CH5: IR Fundamentals and the CSIRT

Introduction

In the previous chapters, we focused on the architecture of resilience: analyzing risk, conducting business impact analyses, and building disaster recovery plans. We have spent weeks preparing for "what if." Now, we shift our focus to "what is happening."

This chapter marks the transition from Planning to Handling.

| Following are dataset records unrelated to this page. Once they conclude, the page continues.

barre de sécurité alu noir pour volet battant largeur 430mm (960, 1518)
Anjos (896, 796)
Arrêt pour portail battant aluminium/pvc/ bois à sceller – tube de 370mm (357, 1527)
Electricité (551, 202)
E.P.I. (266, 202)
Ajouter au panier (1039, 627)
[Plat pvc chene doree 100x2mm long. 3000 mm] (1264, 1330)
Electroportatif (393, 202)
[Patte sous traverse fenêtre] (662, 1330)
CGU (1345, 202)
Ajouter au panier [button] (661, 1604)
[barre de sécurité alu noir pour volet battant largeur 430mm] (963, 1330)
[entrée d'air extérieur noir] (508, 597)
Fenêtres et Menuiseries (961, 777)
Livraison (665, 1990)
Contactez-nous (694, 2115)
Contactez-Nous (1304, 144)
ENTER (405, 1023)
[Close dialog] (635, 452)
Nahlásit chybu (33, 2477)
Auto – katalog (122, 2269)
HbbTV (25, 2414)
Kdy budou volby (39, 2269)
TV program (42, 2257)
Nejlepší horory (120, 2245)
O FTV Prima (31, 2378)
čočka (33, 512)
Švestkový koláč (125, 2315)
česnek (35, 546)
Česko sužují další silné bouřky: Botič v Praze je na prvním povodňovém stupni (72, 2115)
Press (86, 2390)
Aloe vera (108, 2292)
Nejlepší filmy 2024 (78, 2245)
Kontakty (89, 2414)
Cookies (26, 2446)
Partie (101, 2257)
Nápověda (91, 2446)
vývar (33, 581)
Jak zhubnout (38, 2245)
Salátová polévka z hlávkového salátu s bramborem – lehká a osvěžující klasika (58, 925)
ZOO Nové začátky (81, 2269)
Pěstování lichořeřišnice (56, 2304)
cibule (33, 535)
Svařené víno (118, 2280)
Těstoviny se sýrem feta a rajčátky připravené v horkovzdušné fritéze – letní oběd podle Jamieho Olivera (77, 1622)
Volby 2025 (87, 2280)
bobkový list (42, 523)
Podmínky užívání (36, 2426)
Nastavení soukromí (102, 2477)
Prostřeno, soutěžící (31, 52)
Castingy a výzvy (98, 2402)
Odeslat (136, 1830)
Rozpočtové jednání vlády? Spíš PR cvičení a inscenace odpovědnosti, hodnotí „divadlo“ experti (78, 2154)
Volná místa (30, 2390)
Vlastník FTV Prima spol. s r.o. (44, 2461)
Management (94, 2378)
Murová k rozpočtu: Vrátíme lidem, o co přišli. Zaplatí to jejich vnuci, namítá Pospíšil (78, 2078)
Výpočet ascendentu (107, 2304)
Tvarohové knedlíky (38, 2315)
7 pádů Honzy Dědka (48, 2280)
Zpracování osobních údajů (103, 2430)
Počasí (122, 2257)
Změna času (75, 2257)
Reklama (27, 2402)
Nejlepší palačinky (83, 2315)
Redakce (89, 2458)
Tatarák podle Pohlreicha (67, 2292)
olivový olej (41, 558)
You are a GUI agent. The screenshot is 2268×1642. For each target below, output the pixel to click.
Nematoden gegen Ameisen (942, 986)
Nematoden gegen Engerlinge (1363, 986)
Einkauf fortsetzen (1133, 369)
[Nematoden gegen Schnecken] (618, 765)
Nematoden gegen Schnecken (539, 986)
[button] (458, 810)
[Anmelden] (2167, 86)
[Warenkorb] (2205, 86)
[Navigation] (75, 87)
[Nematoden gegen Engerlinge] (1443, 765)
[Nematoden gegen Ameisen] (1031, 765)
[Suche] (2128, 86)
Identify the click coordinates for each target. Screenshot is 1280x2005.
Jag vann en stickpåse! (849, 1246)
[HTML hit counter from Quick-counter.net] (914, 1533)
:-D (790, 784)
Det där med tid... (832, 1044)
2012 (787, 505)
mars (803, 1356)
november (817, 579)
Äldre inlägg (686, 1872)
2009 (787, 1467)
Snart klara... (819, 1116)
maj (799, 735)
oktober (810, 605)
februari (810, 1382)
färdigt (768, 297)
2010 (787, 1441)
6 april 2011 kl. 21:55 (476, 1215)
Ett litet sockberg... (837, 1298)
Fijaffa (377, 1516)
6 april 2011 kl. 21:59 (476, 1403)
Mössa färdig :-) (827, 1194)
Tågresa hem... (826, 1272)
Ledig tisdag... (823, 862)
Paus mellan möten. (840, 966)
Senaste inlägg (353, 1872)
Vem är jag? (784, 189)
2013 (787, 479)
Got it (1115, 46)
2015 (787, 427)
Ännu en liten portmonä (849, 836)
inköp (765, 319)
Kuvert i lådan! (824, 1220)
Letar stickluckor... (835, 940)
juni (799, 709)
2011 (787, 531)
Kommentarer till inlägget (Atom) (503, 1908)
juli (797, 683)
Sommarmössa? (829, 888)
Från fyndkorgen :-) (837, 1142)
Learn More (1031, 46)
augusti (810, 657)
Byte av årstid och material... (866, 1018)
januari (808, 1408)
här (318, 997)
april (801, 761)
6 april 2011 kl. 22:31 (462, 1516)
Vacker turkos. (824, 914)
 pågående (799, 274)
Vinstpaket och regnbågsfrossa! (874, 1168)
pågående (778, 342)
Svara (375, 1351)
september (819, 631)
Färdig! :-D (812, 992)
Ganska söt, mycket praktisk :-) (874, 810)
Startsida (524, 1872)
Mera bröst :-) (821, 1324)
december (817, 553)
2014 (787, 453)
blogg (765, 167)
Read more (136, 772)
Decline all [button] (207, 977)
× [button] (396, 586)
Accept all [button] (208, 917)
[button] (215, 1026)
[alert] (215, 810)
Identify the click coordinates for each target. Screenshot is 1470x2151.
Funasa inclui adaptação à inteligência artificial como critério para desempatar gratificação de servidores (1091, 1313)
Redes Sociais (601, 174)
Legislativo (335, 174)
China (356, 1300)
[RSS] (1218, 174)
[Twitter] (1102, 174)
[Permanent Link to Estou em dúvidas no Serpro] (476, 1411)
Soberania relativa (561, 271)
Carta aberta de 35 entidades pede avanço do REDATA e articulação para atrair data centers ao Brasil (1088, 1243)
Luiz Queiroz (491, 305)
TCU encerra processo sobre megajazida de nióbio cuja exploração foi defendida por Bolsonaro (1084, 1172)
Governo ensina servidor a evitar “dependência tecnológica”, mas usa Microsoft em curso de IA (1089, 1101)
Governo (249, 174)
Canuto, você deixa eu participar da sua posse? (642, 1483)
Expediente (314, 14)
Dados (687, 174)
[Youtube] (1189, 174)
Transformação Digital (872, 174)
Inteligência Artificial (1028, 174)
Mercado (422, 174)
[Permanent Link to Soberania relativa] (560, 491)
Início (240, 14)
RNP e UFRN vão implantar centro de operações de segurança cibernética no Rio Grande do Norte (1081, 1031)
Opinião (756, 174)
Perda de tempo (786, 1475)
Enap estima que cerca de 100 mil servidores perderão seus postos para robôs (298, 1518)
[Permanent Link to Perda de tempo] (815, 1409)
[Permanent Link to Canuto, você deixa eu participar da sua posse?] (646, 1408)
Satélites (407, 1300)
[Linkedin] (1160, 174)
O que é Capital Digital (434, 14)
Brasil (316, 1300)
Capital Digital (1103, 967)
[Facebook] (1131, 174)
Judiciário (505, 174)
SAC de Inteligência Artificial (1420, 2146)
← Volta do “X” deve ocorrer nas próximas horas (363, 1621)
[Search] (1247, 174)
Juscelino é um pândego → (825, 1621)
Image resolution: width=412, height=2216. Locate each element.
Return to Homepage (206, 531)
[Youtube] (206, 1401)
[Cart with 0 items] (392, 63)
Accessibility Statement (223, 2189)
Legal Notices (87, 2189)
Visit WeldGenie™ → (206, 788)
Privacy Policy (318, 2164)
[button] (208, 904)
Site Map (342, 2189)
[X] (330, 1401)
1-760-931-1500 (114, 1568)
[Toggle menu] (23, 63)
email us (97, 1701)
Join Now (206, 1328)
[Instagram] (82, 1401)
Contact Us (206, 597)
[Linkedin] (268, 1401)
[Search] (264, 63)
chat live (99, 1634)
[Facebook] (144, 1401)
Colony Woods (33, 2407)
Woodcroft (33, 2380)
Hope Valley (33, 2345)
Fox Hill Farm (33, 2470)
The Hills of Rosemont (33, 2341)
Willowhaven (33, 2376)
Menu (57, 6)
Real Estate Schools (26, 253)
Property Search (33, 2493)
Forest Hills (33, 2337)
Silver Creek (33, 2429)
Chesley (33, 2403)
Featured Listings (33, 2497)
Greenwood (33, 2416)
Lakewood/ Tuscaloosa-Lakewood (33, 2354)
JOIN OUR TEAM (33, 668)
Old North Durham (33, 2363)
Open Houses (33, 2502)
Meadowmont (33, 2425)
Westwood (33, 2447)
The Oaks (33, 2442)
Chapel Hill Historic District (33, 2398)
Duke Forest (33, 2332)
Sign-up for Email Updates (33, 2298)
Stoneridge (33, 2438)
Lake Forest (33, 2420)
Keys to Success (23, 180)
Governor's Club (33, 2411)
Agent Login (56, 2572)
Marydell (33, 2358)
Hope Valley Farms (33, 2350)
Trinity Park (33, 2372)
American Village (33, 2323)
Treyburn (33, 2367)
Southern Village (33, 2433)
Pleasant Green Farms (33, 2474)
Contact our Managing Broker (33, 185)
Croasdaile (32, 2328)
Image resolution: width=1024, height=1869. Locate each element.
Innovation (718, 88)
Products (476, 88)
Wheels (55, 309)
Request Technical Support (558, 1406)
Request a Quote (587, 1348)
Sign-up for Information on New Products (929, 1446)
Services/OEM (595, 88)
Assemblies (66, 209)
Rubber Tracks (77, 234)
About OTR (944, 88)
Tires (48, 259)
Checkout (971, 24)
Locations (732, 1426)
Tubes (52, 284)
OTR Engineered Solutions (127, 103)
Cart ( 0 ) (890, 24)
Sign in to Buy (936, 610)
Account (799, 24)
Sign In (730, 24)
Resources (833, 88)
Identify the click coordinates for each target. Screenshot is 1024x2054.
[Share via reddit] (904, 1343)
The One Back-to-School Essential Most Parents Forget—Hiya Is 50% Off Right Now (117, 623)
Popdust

When defenses fail and an adversary successfully infiltrates a network, the organization relies on Incident Response (IR). IR is not a passive activity; it is active combat against a threat actor within the digital environment. To win this engagement, organizations cannot rely on ad-hoc efforts or heroic individuals. They require a structured framework, a specialized team (the CSIRT), and a rigorous system for tracking the battle (Case Management).

Learning Objectives

By the end of this chapter, you will be able to:

Differentiate between an "Event" and an "Incident" and explain the importance of proper classification.
Compare and contrast the NIST SP 800-61 and ISO/IEC 27035 incident response frameworks.
Analyze the 7-step Incident Response lifecycle and map it to the NIST 4-step federal standard.
Define the core roles within a CSIRT, distinguishing between the technical analysis of the Investigator and the strategic authority of the Incident Commander.
Apply the RACI model to an incident scenario to determine ownership and accountability across different departments.
Explain the critical components of Case Management, including Chain of Custody, evidence tracking, and decision logging.

5.1 Incident Response Frameworks

An Incident Response framework provides the lifecycle model that guides a security team from the moment an alarm triggers to the final lessons learned meeting. Without a framework, response efforts become chaotic, often resulting in "whack-a-mole" eradication attempts that alert the adversary without removing their access. This is where we continue to reference industry standards from NIST, specifically the NIST SP 800-61.

The 7-Step Incident Response Lifecycle

Before we align with specific government standards, it is critical to understand the granular steps of handling an attack. While many frameworks group these into broad phases, the operational reality of an incident often follows seven distinct stages.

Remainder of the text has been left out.